|RBS Six Nations: Italy v Ireland|
|Venue: Stadio Olimpico, Rome Date: Saturday, 11 February Kick-off: 14:25 GMT|
|Coverage: Listen on BBC Radio 5 Live and BBC Radio Ulster; text commentary on BBC Sport website.|
Johnny Sexton is in contention to return to Ireland duty in Saturday's Six Nations game against Italy after missing the opening defeat by Scotland.
Ireland team manager Paul Dean said on Monday that the British & Irish Lions fly-half was "back running and will be monitored this week".
Sexton missed the Murrayfield game because of a calf injury.
The Irish do not appear to have picked up any major new injuries in Saturday's surprise 27-22 defeat.
Dean said that prop Tadhg Furlong sustained a bruised shoulder in the Murrayfield contest but will still be able to train fully this week.
Ireland coach Joe Schmidt said last Thursday that Sexton had an "outside chance" of playing in Rome while he was more hopeful that Donnacha Ryan (knee) and Andrew Trimble (groin) might be available for the Stadio Olimpico game.
Schmidt also indicated last week that Munster flanker Peter O'Mahony was "highly unlikely" to play in Rome after a hamstring injury ruled him out of the Murrayfield game.
Munster lock Ryan's absence saw Ulster's Iain Henderson partnering Devin Toner in the second row.
Sexton's replacement Paddy Jackson scored a second-half try in Ireland's weekend defeat and was rated as one of the team's better performers in Edinburgh.
Scottish police diverted Irish from intended route
Referring to Schmidt's post-match revelation that Ireland had been 10 minutes late arriving at Murrayfield, Dean said that Scottish police had diverted the team coach away from its intended route.
"We took a different route, enforced by the police. The circumstances were out of our control but we don't feel it contributed to the performance on the day," said the Ireland team manager.
Ireland centre Robbie Henshaw said the delay "wasn't the norm" but refused to use the issue as an excuse for the team's poor first-half performance.
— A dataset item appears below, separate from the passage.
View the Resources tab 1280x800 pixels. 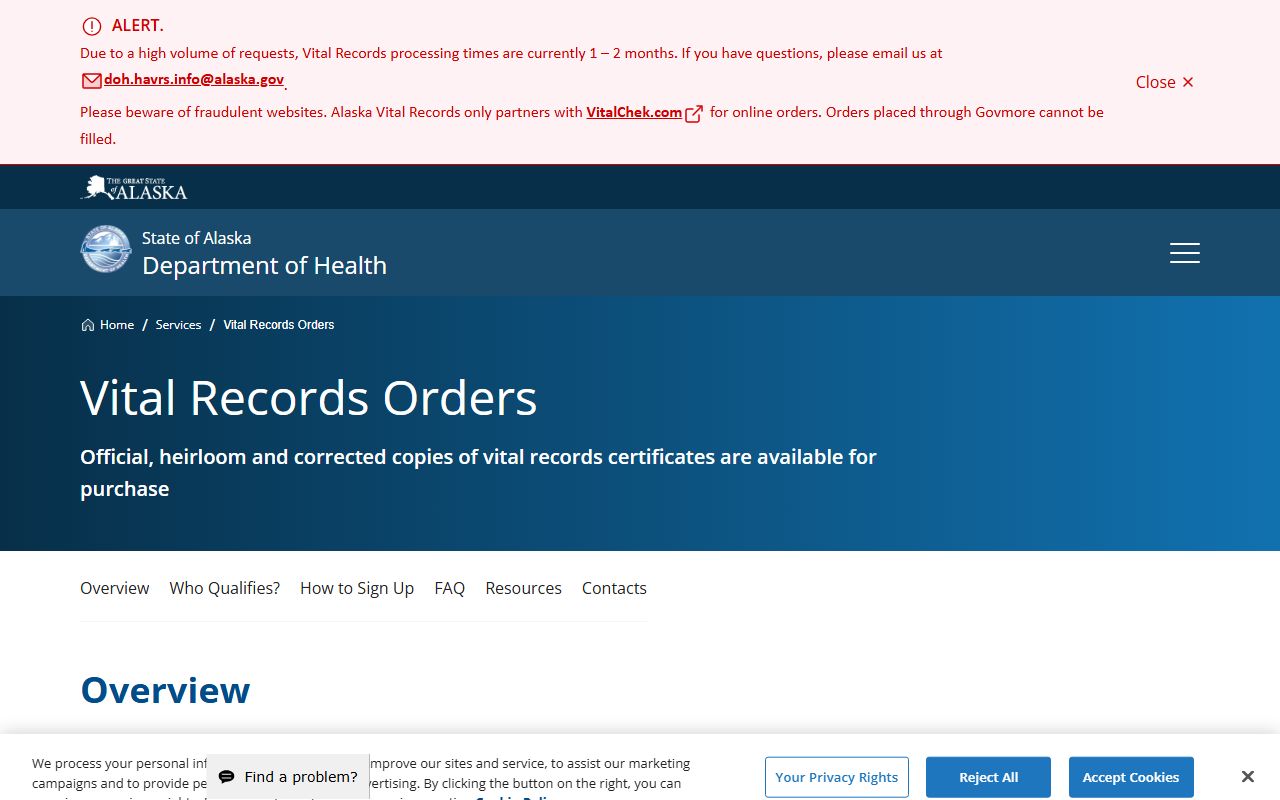click(523, 588)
"When we first got to the dressing room, we had 25 minutes to the warm-up - usually it is 45 minutes in the Aviva," said the Leinster player.
"That would have been a change for some of the lads. It was a change in set-up.
"We're not making excuses - we were primed and ready to perform from three trainings during the week.
"We knew what was going to come at us. There are no excuses for the slow start."
Despite Ireland's defeat, Henshaw believes the team's championship hopes remain very much alive.
"There is confidence we can still win the championship based on what we did in November. This is an incredible group and we know we can still win it."
Henshaw added that the Ireland squad had had a group review of the game on Sunday night before individual sessions on Monday morning.
"It was very frustrating and we're looking forward to putting it right this weekend," added the former Connacht player.
"It comes down to how we started. We felt flat as a group in the game. We gave them time and space on the ball and they punished us in the wider channels.
"Our spacing was narrow and when we got it spot on. They didn't get a chance after we fixed it."